• [BRANO FORNITO]:
Ciò a differenza delle potenze limitrofe o concorrenti, la cui politica estera, ridimensionati gli interessi delle cricche dinastiche, subiva invece il predominio dell'interesse economico. Ormai i rapporti internazionali tra le potenze, determinanti sul socialismo come sulle lotte per l'unificazione e l'indipendenza di vari paesi europei, risentivano dell'andamento del ciclo capitalistico, mentre alla reazione europea risultava sempre disponibile la forza militare dell'autocrazia zarista il cui intervento, decisivo, era del tutto privo di ostacoli "capitalistici".
Ci si consenta qui di precisare il concetto marxista di bastione della reazione europea il senso con cui Marx ed Engels l'hanno adoperato. Come in questo concetto, nel rapporto, naturalmente relativo, di forza tra stati, un paese «arretrato», la Russia, possa assolvere un ruolo reazionario decisivo, sullo sviluppo politico europeo, su alcuni paesi «avanzati».
Quando misurando la potenza politica, anche solo di due Stati, si assume l'«arretratezza» come arretratezza economica, si presuppone implicitamente che i rapporti sociali dominanti tali Stati siano omogenei, per es. che entrambi siano capitalistici. Solo così è infatti possibile fondare su di una superiorità o un'inferiorità economica, l'ipotesi che vi corrisponda una superiore od un'inferiore potenza politica. L'arretratezza sociale esclude invece questa corrispondenza ipotetica, anche se altri fattori possono determinarne un risultato coincidente. Come dimostra anche soltanto lo zarismo, forma specifica russa del dispotismo orientale, arretratezza sociale e potenza politica, non solo non si escludono ma possono coesistere, sono coesistiti sostanziando il ruolo di bastione della reazione europea.
Ciò, ad esempio, spiega la sconfitta napoleonica in Russia meglio di quanto non faccia il «generale inverno». Per farla breve, Napoleone in ritirata non avrebbe mai potuto incendiare Parigi o Lione, come invece fece Alessandro I con Mosca senza che la «società civile», essendo del tutto inesistente, potesse battere ciglio. E del resto gli stessi fattori militari, ben noti anche a Napoleone, come il «clima» e la «vastità» del territorio, non sono forse anche fattori dell'arretratezza sociale russa?
E' necessario quindi sottolineare come Marx ed Engels, nel concetto di bastione della reazione europea, non si attardino a prevedere la sconfitta del paese «arretrato» ad opera di uno o più paesi «sviluppati» ma come piuttosto includano nei fattori di potenza politica statale l'arretratezza sociale, in questo caso russa, appoggiandone qualsiasi nemico interno e combattendone qualsiasi alleato esterno, in questo caso la Gran Bretagna.

• [DATI FORNITI]:
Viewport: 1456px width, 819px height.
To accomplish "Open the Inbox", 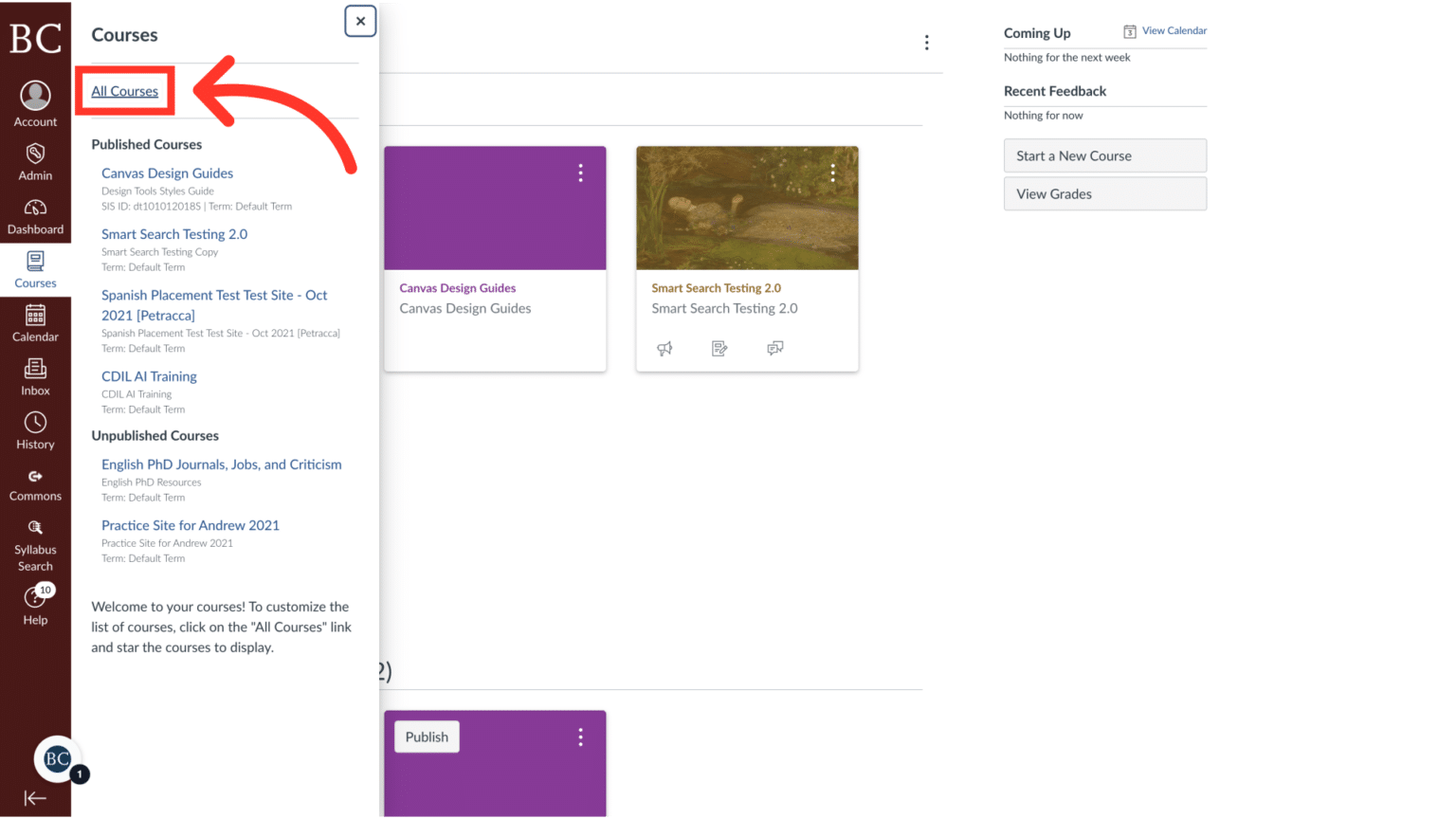I will (35, 377).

• [OBIETTIVO]: Elenca tutte le persone nominate nel brano sul bastione della reazione europea. Per rispondere usa soltanto il brano.

• [RISULTATO]:
- Marx
- Engels
- Napoleone
- Alessandro I